561. Jennifer Arlen, Regulating Post-Bid Embedded Defenses: Lessons from Oracle versus Peoplesoft, 10/2006; forthcoming in Harvard Negotiation Law Review.
Abstract: This article argues that courts should not adopt a rule of strict shareholder choice that requires managers to obtain shareholder consent for any defensive action taken after a hostile bid has been made because even ostensibly non-coercive bids can threaten the target’s value unless managers have the ability to take quick unilateral action. A hostile bid is particularly likely to threaten the target’s value when it undermines the target’s ability to enter into value-enhancing long-run implicit contracts with third parties in the shadow of the bid. This threat is well-illustrated by the Oracle-PeopleSoft contest in which Oracle’s bid threatened PeopleSoft’s ability to enter into long-run relational contracts with new customers who were worried that Oracle would breach PeopleSoft’s implicit contract regarding the quality of long-run product support and customer service. PeopleSoft’s managers were able to assuage customers, and enhance firm value, by adopting a Customer Assurance Program (CAP) designed to deter Oracle from reducing future quality.
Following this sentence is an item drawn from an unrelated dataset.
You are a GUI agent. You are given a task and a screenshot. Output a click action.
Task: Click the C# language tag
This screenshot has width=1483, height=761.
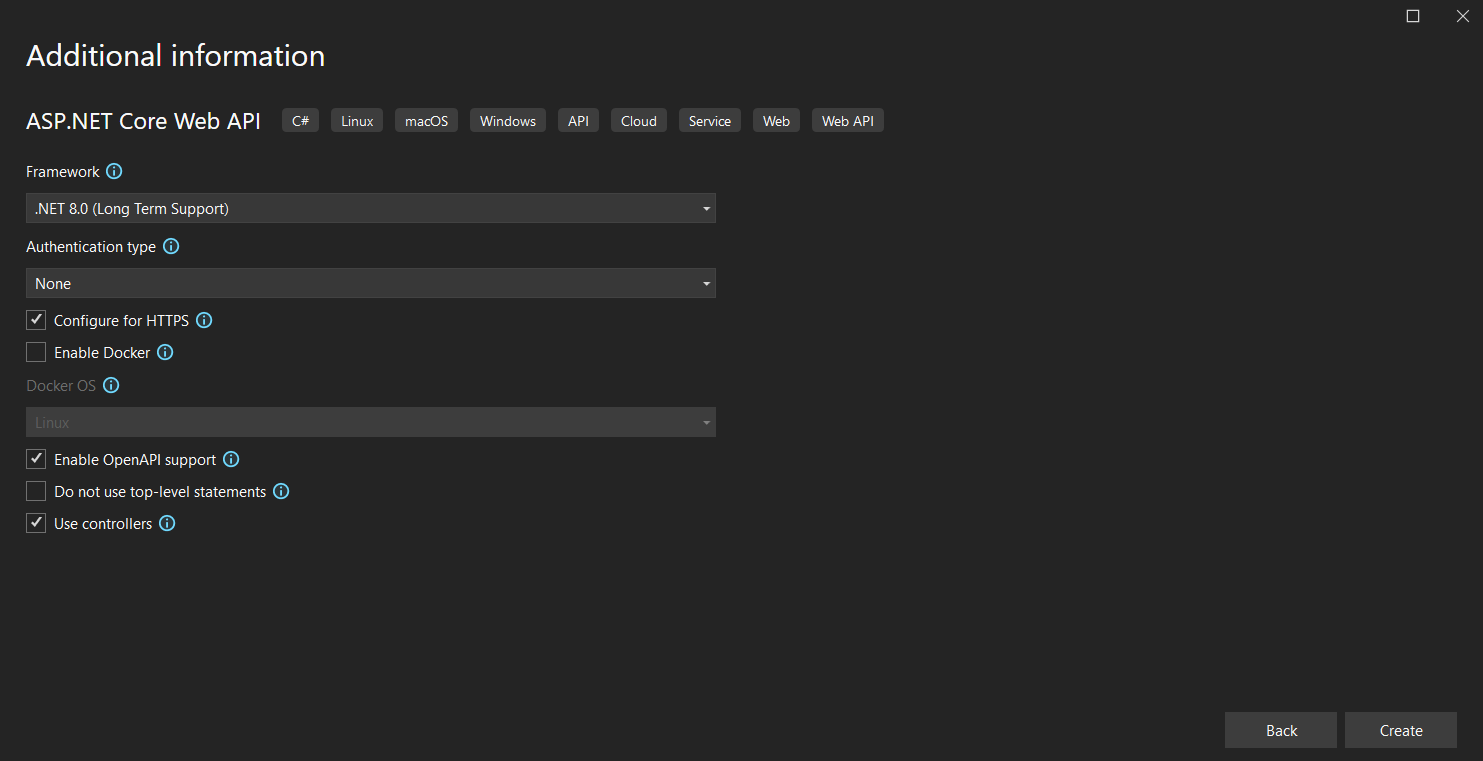point(300,121)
PeopleSoft would have been hurt by a shareholder vote requirement because PeopleSoft’s shareholders could not have adopted the CAP sufficiently quickly to preserve the firm.
Shareholder choice proponents cannot remedy the over-regulation problem by amending strict shareholder choice to grant managers authority to adopt some post-bid defenses because enlarging the zone of defenses that strict shareholder choice weakly regulates would increase managers’ ability to substitute into these weakly regulated defenses that may be more costly for the firm than are traditional takeover defenses.